For those who love winter in the high mountains, loss of snow, increased probability of avalanches and melting glaciers are all fearsome outcomes of climate change.Until Porter Fox’s book, Deep: The Story of Skiing and the Future of Snow, however, few had tried to document the relationship between skiers and the emerging fate of their mountain playground. KMC interviews the author about his quest to discover the truth.
If you’re a winter sports enthusiast, it’s the story you don’t want to read. And it’s a tale fewer would ever want to write. But for long time ski writer and editor Porter Fox, who’s been the features editor at Powder magazine since 1999, the lure to figure out what’s happening to our winters was too strong. In his recently released book, Deep: The Story of Skiing and the History of Snow, Fox goes straight to the heart of how climate change is currently affecting snow in our mountains and the soul of skiers and snowboarders who might just be winter’s greatest heroes.
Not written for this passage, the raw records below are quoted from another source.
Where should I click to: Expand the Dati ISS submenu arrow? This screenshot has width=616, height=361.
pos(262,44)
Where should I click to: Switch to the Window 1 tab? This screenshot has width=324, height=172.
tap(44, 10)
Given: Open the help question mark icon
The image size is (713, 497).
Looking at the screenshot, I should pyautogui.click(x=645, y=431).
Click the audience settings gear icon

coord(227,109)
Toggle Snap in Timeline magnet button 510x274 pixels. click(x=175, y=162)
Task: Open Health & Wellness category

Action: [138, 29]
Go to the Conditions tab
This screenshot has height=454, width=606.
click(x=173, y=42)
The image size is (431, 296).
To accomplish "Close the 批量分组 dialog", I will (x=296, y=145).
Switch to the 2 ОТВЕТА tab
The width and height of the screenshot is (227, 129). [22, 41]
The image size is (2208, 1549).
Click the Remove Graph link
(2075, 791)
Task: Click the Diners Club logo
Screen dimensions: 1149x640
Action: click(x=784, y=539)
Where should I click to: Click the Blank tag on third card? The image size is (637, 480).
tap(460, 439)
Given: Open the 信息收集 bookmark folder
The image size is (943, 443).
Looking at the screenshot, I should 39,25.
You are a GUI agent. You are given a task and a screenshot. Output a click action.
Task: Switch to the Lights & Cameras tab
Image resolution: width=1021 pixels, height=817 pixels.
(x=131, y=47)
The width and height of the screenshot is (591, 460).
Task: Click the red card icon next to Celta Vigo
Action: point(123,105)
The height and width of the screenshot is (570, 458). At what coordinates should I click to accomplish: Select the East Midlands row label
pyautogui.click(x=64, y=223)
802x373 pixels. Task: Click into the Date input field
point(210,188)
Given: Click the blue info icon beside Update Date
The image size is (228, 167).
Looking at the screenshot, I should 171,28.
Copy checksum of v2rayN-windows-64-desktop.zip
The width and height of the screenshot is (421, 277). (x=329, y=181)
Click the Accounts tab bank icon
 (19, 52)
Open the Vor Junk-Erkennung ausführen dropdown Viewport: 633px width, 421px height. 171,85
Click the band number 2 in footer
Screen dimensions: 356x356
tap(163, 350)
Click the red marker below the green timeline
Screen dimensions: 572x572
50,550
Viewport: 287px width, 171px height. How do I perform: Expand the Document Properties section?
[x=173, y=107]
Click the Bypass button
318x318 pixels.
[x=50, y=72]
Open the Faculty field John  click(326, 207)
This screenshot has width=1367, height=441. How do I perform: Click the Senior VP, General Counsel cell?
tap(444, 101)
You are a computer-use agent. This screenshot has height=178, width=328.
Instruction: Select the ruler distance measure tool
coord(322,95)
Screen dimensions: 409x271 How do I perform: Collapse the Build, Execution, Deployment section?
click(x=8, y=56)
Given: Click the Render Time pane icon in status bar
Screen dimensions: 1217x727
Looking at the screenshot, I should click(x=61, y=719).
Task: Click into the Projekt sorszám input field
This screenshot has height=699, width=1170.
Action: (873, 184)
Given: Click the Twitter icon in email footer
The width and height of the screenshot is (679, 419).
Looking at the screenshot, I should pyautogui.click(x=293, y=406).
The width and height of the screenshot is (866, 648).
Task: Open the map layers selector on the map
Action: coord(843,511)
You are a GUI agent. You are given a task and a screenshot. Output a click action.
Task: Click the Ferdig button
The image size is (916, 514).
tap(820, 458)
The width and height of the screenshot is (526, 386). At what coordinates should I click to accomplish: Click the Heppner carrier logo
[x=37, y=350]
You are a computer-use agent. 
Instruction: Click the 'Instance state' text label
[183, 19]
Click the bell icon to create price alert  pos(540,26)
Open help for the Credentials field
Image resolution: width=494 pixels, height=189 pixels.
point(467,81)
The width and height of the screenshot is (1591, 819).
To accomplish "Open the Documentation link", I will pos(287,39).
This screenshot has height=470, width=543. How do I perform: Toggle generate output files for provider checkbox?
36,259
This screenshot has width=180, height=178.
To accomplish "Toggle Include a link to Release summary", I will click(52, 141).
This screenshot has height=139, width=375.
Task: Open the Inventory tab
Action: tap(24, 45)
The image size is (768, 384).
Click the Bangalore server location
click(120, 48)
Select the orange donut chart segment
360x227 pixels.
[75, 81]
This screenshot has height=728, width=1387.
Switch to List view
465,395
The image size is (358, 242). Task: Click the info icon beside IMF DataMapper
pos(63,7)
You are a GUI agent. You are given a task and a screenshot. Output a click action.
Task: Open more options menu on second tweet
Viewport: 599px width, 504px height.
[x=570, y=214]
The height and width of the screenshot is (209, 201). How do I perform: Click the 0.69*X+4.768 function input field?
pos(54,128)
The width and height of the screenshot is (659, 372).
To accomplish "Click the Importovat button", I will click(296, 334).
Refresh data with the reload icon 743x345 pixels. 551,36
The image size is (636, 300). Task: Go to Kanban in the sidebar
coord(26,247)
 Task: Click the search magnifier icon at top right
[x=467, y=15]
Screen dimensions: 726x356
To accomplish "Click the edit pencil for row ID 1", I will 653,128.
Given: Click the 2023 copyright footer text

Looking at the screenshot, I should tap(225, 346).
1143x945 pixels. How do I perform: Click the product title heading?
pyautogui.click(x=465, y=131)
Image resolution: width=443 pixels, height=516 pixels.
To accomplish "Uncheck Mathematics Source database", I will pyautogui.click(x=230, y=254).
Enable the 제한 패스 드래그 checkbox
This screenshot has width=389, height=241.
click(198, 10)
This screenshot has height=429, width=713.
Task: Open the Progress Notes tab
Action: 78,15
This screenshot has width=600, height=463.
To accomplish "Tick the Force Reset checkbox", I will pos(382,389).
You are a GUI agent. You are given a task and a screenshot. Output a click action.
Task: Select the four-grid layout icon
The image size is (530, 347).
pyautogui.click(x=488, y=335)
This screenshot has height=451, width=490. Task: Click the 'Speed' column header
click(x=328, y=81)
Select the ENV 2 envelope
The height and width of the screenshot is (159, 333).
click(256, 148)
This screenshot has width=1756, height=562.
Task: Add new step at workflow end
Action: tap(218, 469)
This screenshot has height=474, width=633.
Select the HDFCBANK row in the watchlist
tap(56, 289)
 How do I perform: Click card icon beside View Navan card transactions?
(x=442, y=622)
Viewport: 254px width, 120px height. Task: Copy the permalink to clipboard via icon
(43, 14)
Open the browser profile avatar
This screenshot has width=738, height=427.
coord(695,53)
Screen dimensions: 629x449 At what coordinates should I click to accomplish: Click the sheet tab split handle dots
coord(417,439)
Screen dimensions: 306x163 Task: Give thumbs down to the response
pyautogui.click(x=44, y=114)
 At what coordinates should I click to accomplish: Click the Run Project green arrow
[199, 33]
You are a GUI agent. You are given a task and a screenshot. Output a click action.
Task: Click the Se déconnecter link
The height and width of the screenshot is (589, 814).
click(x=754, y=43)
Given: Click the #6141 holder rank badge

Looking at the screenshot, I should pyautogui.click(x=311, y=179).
Growing up in Maine and falling in love with the dirtbag skiing lifestyle after moving to Jackson Hole, Wyoming, Fox has become one of the ski world’s most prolific writers. He has travelled to all of the world’s significant ranges, penning stories on destinations, characters and issues for titles like Powder, Outside, Men’s Journal, The New York Times Magazine and National Geographic Adventure.
In Deep, Fox paints a meticulously researched picture of snow’s future and why mountain enthusiasts need to band together to effect change. While the situation is dire, he says there is still hope. KMC Editor-in-Chief Mitchell Scott caught up with Porter Fox at his home in Brooklyn, New York.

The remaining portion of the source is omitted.